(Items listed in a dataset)
··········

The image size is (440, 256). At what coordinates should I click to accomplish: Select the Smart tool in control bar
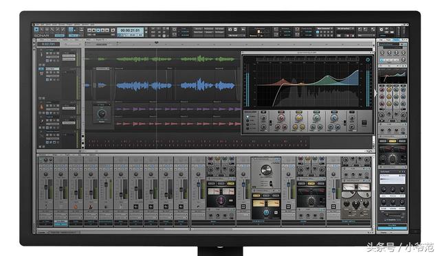click(36, 30)
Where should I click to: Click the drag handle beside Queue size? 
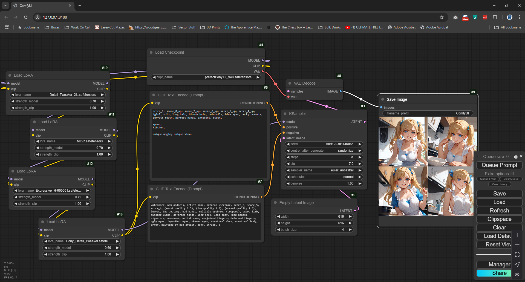point(477,157)
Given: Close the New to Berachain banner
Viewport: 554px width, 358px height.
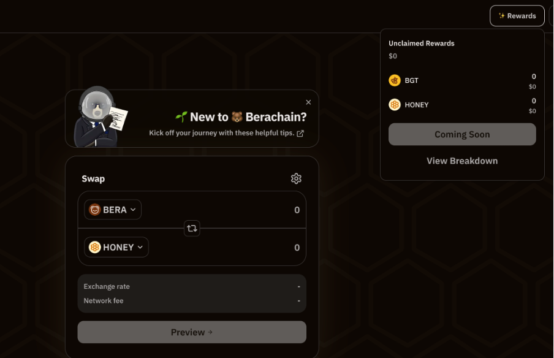Looking at the screenshot, I should [x=308, y=102].
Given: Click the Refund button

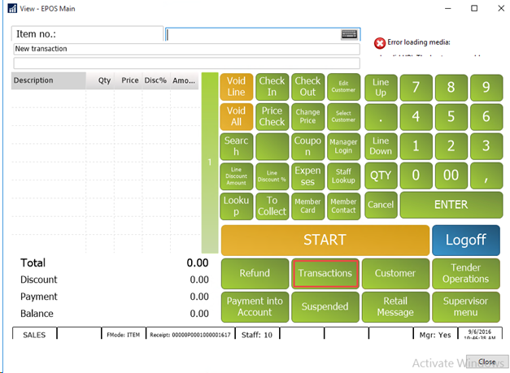Looking at the screenshot, I should (255, 274).
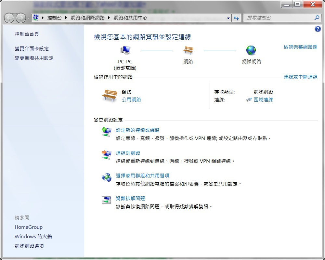This screenshot has width=325, height=260.
Task: Click the refresh arrows icon in address bar
Action: (236, 18)
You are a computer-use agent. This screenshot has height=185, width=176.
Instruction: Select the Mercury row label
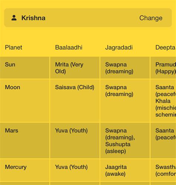pyautogui.click(x=16, y=167)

··········

* Assignment: Type out the entries again without a single change, and leave the pictures out.

* Solution for this exercise:
The image size is (440, 256). At what coordinates should I click to accomplish: Select the Smart tool in control bar
click(36, 30)
Where should I click to: Click the drag handle beside Queue size? 
point(477,157)
Given: Close the New to Berachain banner
Viewport: 554px width, 358px height.
Looking at the screenshot, I should [x=308, y=102].
Given: Click the Refund button

Looking at the screenshot, I should (255, 274).
This screenshot has width=325, height=260.
Task: Click the refresh arrows icon in address bar
Action: (236, 18)
You are a computer-use agent. This screenshot has height=185, width=176.
Instruction: Select the Mercury row label
pyautogui.click(x=16, y=167)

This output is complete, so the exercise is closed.